For some participants in the debates the mayoral option offers the hope of a radical transformation, but without falling back into scepticism it is worth recalling the significant constraints on local control, either because of the central control from Whitehall or simply because no individual actor can bend the system to his or her will. In an era of globalisation many of the forces at work are probably beyond anyone’s direct control so the question is not ‘can mayors transform the local world’ but ‘can mayors make a significant difference given the constraints they face’? The answer seems to depend upon the individual incumbent, hence the importance of choosing wisely, but also on the team that surrounds and supports the team. Here the analogy might be what Graham K Wilson calls ‘the gearbox’ problem: how does the leader connect to the
political engine that drives the machine – except through a ‘gearbox’ full of staff that may help but also hinder the development and execution of policies. Or to use a different analogy, does the ‘court’ of the mayor end up
isolating the leader from the citizens in the same way that courtiers have historically done with monarchs across the ages? Certainly mayors like Tony Eggington (Independent Mayor of Mansfield) likened conventional politics to this: ‘Politicians have built their kingdom. They are parochial and protective of the egos and the empires they have built.’

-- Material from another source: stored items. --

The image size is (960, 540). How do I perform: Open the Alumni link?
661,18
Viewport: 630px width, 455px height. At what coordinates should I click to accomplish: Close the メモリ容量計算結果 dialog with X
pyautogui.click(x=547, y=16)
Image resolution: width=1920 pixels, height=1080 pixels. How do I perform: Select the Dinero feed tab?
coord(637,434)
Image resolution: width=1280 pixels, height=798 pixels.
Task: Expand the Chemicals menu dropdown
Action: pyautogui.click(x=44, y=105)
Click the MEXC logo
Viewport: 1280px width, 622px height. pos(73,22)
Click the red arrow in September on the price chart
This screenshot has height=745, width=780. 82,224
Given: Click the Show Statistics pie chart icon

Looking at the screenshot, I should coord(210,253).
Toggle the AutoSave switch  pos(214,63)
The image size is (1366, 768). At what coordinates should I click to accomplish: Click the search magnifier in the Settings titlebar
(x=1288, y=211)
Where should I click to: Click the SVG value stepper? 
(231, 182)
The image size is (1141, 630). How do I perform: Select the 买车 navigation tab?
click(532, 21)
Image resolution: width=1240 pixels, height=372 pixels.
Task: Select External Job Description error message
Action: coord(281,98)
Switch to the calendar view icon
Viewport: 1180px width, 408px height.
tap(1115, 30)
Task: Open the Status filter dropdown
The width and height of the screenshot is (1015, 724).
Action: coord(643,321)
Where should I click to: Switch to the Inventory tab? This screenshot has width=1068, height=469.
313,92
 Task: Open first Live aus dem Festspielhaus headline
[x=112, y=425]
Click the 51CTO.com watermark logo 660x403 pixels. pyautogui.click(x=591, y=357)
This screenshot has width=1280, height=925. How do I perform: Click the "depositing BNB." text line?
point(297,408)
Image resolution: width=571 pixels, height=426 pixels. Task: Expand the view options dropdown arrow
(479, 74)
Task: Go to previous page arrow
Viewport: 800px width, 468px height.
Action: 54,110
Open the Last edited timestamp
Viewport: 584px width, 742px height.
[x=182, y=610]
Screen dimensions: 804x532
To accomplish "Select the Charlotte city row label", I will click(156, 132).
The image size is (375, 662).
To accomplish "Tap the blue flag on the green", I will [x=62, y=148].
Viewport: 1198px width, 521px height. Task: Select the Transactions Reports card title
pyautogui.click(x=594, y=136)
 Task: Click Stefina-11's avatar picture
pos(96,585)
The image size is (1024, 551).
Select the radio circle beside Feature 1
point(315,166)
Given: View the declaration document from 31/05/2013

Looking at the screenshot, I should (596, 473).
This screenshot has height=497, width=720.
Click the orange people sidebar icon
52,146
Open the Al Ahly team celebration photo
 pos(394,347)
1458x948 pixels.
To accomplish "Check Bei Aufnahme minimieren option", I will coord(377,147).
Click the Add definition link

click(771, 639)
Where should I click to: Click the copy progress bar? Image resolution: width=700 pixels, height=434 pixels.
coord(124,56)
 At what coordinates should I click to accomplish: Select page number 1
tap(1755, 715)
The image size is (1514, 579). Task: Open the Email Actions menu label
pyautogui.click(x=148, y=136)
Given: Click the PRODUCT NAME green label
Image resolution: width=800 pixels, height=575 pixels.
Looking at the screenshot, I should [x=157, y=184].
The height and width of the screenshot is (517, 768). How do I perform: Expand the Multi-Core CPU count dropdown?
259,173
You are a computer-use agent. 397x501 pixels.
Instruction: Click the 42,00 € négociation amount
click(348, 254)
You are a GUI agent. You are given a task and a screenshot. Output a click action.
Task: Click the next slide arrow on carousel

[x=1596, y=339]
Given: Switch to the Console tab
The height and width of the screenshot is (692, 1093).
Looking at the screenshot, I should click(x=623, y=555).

5) Trusting the people: you get the leaders you deserve

While the council leader system functions through indirect democracy and requires the councillors to elect the leader, the mayoral system functions through direct democracy and requires the population to elect the leader. The former system attributes greater responsibility to the council on the grounds of their greater expertise and knowledge of the system, the requirements and the person. The latter system attributes responsibility directly to the electorate – and this requires a high level of trust in the ability of the public to differentiate between better or worse candidates and between charlatans and worthies. In many ways it reproduces debates from Ancient Greece: do we side with Plato and simply distrust any voting system that involves the voters or ‘the mob’ as he termed them, or should we side with Aristotle and suggest that democracy might be a useful element in a system of governance? Or, as Stuart Drummond (Independent Mayor of Hartlepool) puts it rather more robustly: ‘Politicians underestimate the public. The public are notdaft!’ Mark Bentley, communications officer at Leicester City, put it similarly when reflecting on Sir Peter Soulsby, ‘Under the cabinet model the leader is chosen by the elite in a back room somewhere, but now for the first time the public have voted for who they wanted – Peter. This has had a huge effect on the local media because it is difficult for them to be overtly critical of a politician who has support of core readership.

Precisely which form of democracy is most useful – direct or indirect – depends upon the status quo but one thing seems clear: you get the leaders you deserve and leaders get the followers they deserve too. ‘At the end of the day’, suggested Julie Hardaker, Mayor of Hamilton City Council, New Zealand, ‘if the public wants that person, then so be it. It is up to the public to decide.’ Perhaps more importantly we should finish on why all this matters? What is the purpose of electing mayors and underlying this is a more critical question: what is the purpose of politics? If politics is about how we mediate our individual and collective conflicts then we had better pay some attention to reinvigorating the bodypolitic: politics is too important to be left to politicians.